May 08, 2008

Analyzing Search Engine Results

In teaching the current run of the Mastering Web Searching course, I've discovered that the major search engines have been changing how they handle words and syntax.

Word Variants and use of +

Google has been stemming words for some time - enter the word smudge and Google will bold smudges and smudging in the search results. In many cases it looks for singular and plural and word variants - the gerund. Word variants can be a bit bizarre - it considers principal a variant of principle.

If you don't want Google to do this use the + sign -- eg, +smudge.

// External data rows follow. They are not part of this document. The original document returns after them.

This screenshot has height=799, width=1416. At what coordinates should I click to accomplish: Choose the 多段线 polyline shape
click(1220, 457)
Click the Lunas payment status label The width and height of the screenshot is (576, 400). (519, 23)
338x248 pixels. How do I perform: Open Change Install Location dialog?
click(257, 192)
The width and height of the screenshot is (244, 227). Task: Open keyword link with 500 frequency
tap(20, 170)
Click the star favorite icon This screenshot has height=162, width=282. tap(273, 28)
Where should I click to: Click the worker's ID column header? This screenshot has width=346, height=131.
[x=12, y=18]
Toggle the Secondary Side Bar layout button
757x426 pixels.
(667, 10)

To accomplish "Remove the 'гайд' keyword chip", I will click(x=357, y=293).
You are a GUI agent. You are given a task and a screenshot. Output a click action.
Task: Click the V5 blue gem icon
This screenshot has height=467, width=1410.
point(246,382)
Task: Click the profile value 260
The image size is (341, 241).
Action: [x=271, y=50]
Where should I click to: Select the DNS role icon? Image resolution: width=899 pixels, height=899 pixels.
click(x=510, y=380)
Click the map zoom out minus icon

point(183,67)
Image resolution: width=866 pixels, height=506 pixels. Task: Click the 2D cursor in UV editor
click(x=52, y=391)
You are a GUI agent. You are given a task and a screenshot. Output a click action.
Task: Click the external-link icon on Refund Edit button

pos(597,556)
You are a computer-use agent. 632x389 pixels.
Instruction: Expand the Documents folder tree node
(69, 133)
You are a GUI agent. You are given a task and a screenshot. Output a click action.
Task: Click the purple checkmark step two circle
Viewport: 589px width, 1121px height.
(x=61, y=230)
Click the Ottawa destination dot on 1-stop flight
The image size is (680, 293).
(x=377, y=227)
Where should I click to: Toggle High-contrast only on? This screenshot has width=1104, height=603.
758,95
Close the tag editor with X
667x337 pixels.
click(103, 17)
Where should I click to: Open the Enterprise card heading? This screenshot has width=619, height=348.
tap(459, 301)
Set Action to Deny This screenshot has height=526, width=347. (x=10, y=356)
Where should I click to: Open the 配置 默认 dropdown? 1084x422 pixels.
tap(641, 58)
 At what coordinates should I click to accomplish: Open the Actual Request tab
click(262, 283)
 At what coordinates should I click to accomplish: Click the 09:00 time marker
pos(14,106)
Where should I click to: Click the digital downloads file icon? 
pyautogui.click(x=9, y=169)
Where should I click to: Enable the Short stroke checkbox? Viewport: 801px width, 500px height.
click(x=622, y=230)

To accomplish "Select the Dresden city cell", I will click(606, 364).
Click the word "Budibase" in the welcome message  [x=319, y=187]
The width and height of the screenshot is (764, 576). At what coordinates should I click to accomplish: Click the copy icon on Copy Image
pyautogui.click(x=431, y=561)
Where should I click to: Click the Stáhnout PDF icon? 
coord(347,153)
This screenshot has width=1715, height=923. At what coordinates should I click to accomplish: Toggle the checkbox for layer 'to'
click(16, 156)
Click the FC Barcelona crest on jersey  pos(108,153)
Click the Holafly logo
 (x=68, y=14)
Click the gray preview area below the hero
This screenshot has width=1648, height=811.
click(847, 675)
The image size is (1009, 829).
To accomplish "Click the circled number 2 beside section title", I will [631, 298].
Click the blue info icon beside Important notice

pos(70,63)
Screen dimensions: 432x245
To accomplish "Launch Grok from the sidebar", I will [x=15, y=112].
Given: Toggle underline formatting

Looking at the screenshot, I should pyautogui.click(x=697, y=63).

Live operates the same way, as do Yahoo and Ask now. In all cases, use + if you wish to stop it. However, having these extra terms automatically does make the query richer and usually improves results.

Boolean at Yahoo

Yahoo Search dropped its acceptance of conventional Boolean operators other than OR. It used to accept AND NOT, NOT. No more - now it even bolds NOT in the search results. Therefore, use the minus sign to exclude.

Ask.com - To Exclude a Domain

Ask.com does not let us exclude a site when using site as the prefix. Maybe this has been true for some time and I didn't notice. Enter -- native american -site:gov -- you get gov sites rather than removing them. But they do disappear with -gov. It's possible that Ask strips out all .gov in a domain name. That seems to be the case with aboriginals in australia -gov. And also with canada parliament -gc.

Sponsored Ads

Speaking of Ask.com, sponsored results are filling the middle section. A smart answer will still appear first, if available, and is followed by as many as five sponsored ads, and then another set at the end of the page. Makes you rush to change options to show 50 or 100 results per page. Too bad the cookies don't hold to the next session. The three pane design is nice, but not at the cost of having to deal with sponsored ads front and center all the time.

Counting Results

Google's counter has been out of whack the past few days. I've seen several examples, but this one in which the * is used for answer format was the most dramatic.

Google counter


Showing only 2 pages.

Google said there were 388,000 hits for information literacy is critical to * (unbelieveable), but on page 2 of the results changed the count to 71.

Have to wonder about Yahoo too. Results count is often much higher than Google's and some figures are truly astonishing.

For concerts Vancouver June 2008 listings, Google has 153,000 and Yahoo has 2.3 million. Interesting also that adding the word listings had Yahoo increase from 1.5 million. It's possible that this has something to do with the stemming / word variants that is picking up lists and list at both engines. Use hte + sign to get more reasonable numbers - concerts Vancouver June 2008 +listings -- Yahoo has 703,000 (still very high) and Google 30,100. I don't know whose counter is wrong - maybe both.

We get a better sense of relative size from a single phrase search - "religious melancholia" -- Google has 2,260 vs Yahoo's 683.

Thanks to the students of the MWS class for these examples.

Posted by Gwen at May 8, 2008 06:21 PM